**PROBLEM:** Copy each of the rows below word for word, leaving out the pictures.

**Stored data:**
+---+

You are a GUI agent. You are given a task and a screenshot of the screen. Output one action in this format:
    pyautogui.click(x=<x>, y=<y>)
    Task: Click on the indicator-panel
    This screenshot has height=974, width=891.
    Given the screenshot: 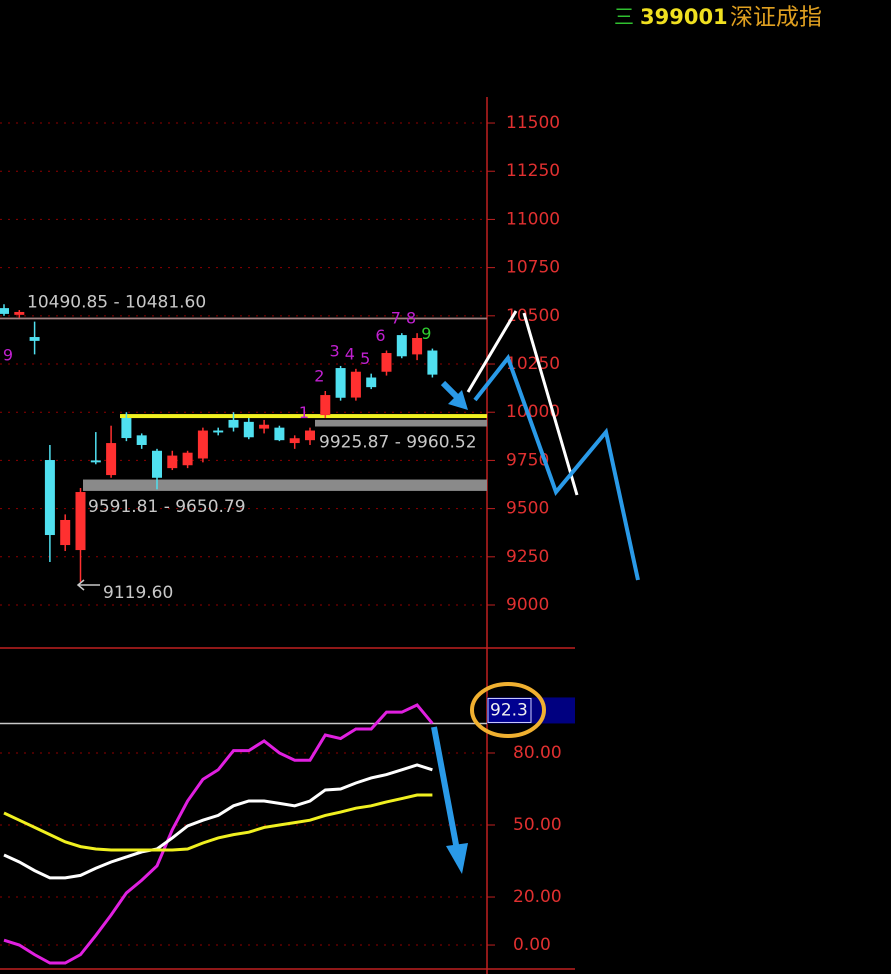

+---+

**TASK SOLUTION:**
You are a GUI agent. You are given a task and a screenshot of the screen. Output one action in this format:
    pyautogui.click(x=<x>, y=<y>)
    Task: Click on the indicator-panel
    This screenshot has height=974, width=891.
    Given the screenshot: 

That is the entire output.